Nurses also need effective leaders. Supporting nurse leaders and helping them create a safe environment for nurses is critical. Nurses also want career advancement and the opportunity to learn new skills. Newer nurses (those who have been in an organization for less than two years) are seeking psychological safety and assurance that it is okay to speak up.

Nurse Safety: Strategy and Tools

The good news is that there are solutions to what Milo-Slagle called the nurse burnout trifecta – low staffing, emotional exhaustion, and high workload demands. Epler demonstrated some key features of HealthStream’s ShiftWizard and Acuity and Assignment Manager.

ShiftWizard: ShiftWizard’s resource manager dashboard can help leaders instantly see where they are over or under-staffed. It also provides all of the information about staff that managers need to know to make safe and equitable assignments, such as FTE status, title, seniority, overtime and PTO status, licenses, and other demographic information. In addition, Epler shared that ShiftWizard is able to look at a single unit, all units, and can be configured to show all units within the entire enterprise or like units within the enterprise.

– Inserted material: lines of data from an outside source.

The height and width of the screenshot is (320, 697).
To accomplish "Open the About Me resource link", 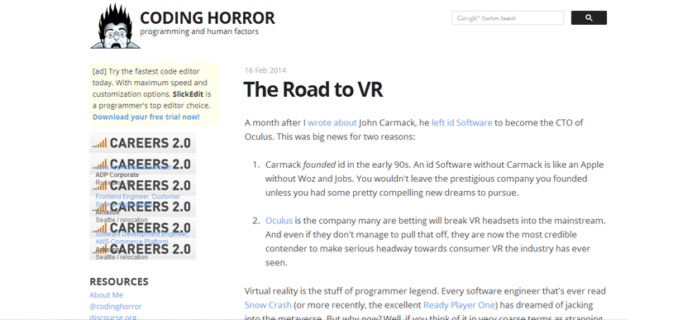I will tap(106, 295).
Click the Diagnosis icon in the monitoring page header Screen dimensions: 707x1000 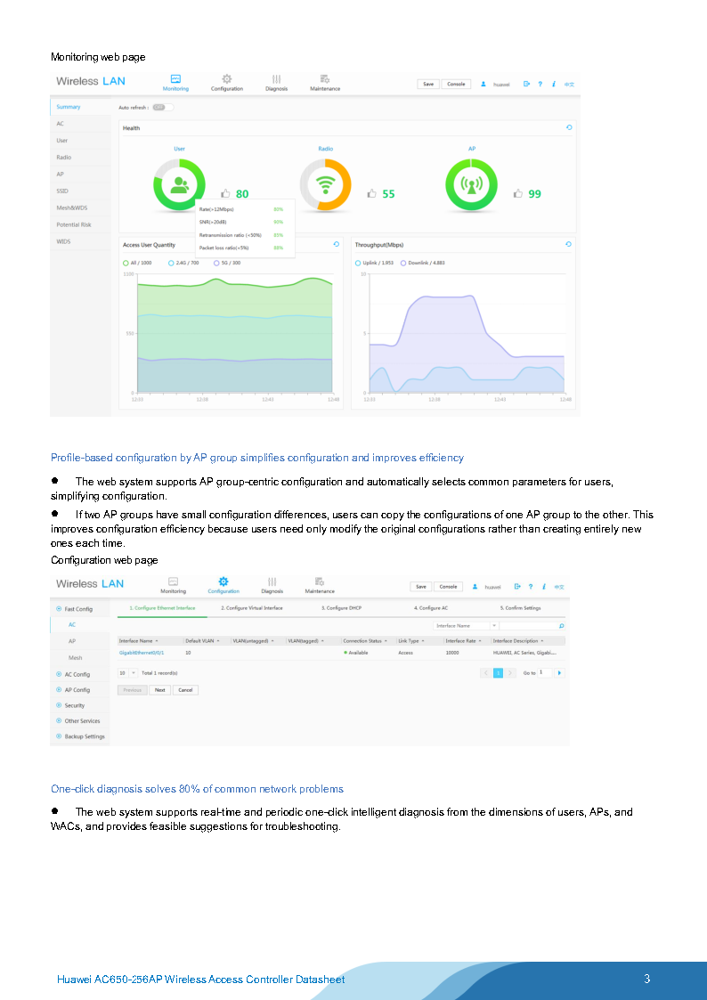pos(277,79)
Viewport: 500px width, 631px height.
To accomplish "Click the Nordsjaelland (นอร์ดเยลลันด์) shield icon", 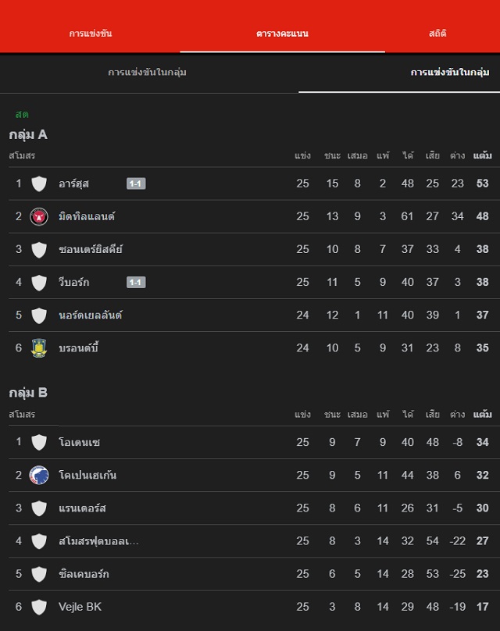I will pos(39,316).
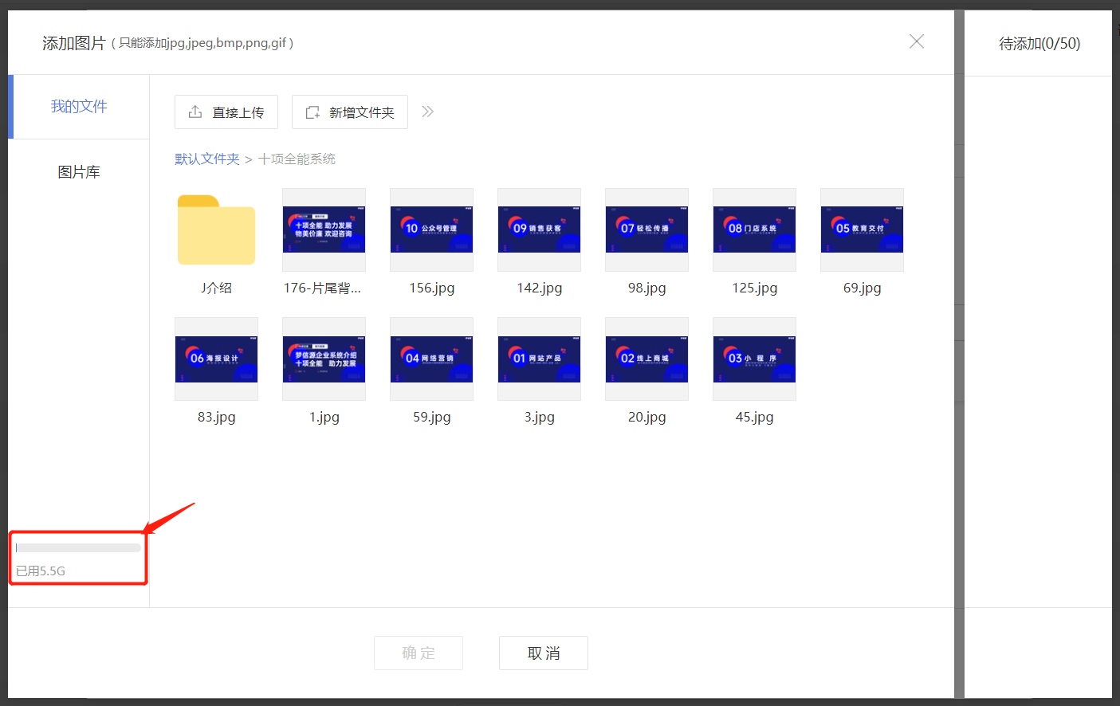Click the 直接上传 upload button
The width and height of the screenshot is (1120, 706).
point(226,112)
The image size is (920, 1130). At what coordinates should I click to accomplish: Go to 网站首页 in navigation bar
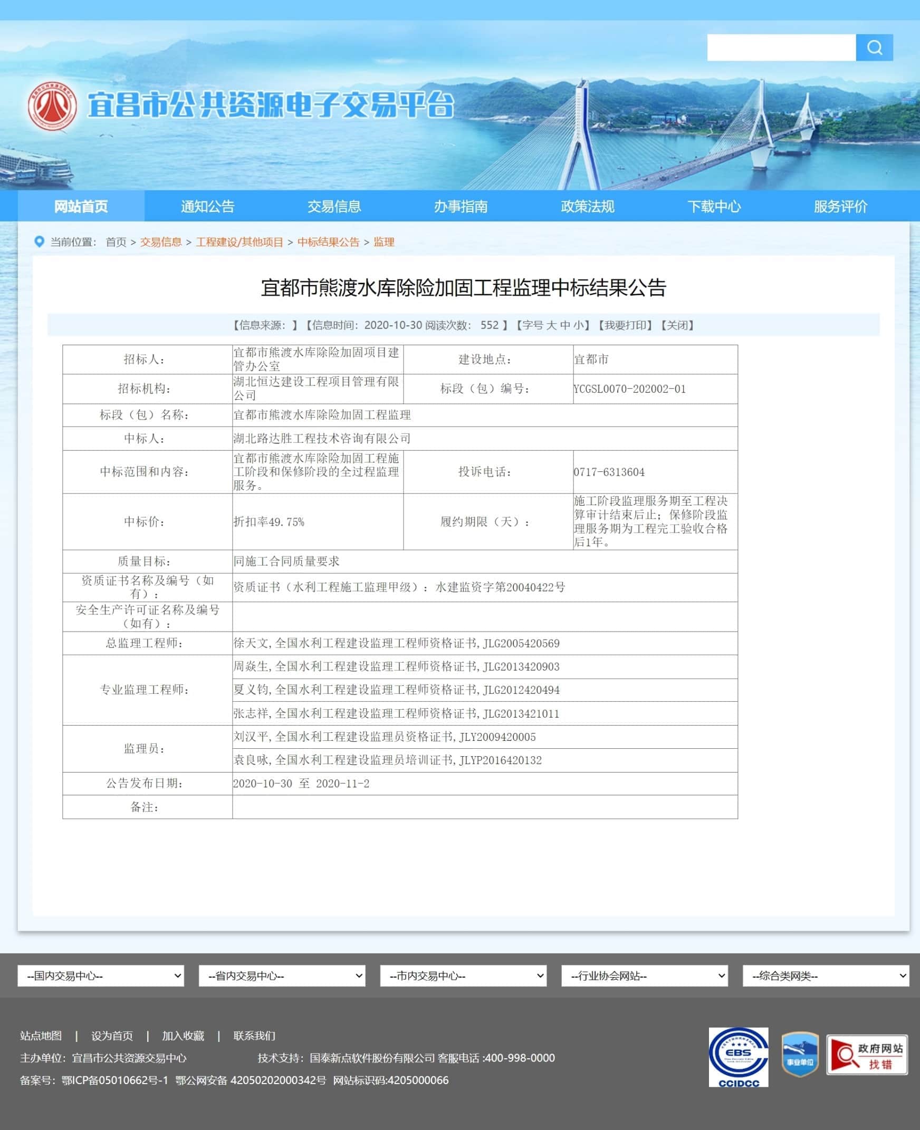click(81, 206)
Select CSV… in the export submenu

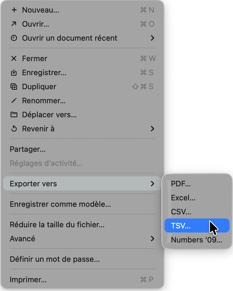(x=181, y=212)
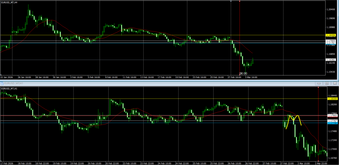Viewport: 339px width, 165px height.
Task: Restore the EURUSD_MT,H1 chart window size
Action: (x=326, y=83)

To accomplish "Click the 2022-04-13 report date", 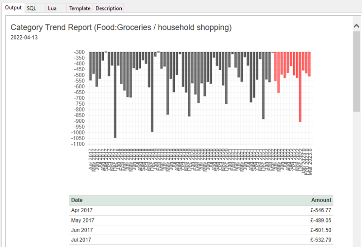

ShiftWizard makes it easy for leaders to make assignments with confidence. Before an employee can be assigned to a unit, ShiftWizard will ensure that the employee has all the necessary permissions, licenses and certifications to work in that area. If the employee does have the proper permissions, leaders can use the drag-and-drop feature to make the assignment. ShiftWizard also includes self-scheduling opportunities – a huge satisfaction that can help put employees in charge of their work-life balance.

Epler also shared that there is a messaging center embedded within ShiftWizard. This capability makes sending targeted messages to employees about open shifts easy. Managers are able to get very granular with those messages sent to employees based on their employment status, licenses, certifications, overtime status, and more. Messages are securely stored in a central location and can be delivered as email, text or voice messages.  

Acuity and Assignment Manager: HealthStream’s Acuity and Assignment Manager helps leaders build schedules and match staff with patients. Aligning staff with the needs of patients requires aggregating a rather daunting amount of data, however, the Acuity and Assignment Manager can calculate an acuity score for each nurse to help ensure safe and equitable assignments. In addition, staffing from prior shifts can be used to populate new shifts, making it easier to establish continuity of care. This same solution allows leaders to assign specific tasks and can help ensure that staff are getting meal breaks.

The Acuity and Assignment Manager is able to aggregate an enormous amount of data, including patient census and acuity data, employee demographics, and more, to help leaders develop efficient schedules months in advance. In addition, ShiftWizard and the Acuity and Assignment Manager have flexible reporting features for leaders and staff.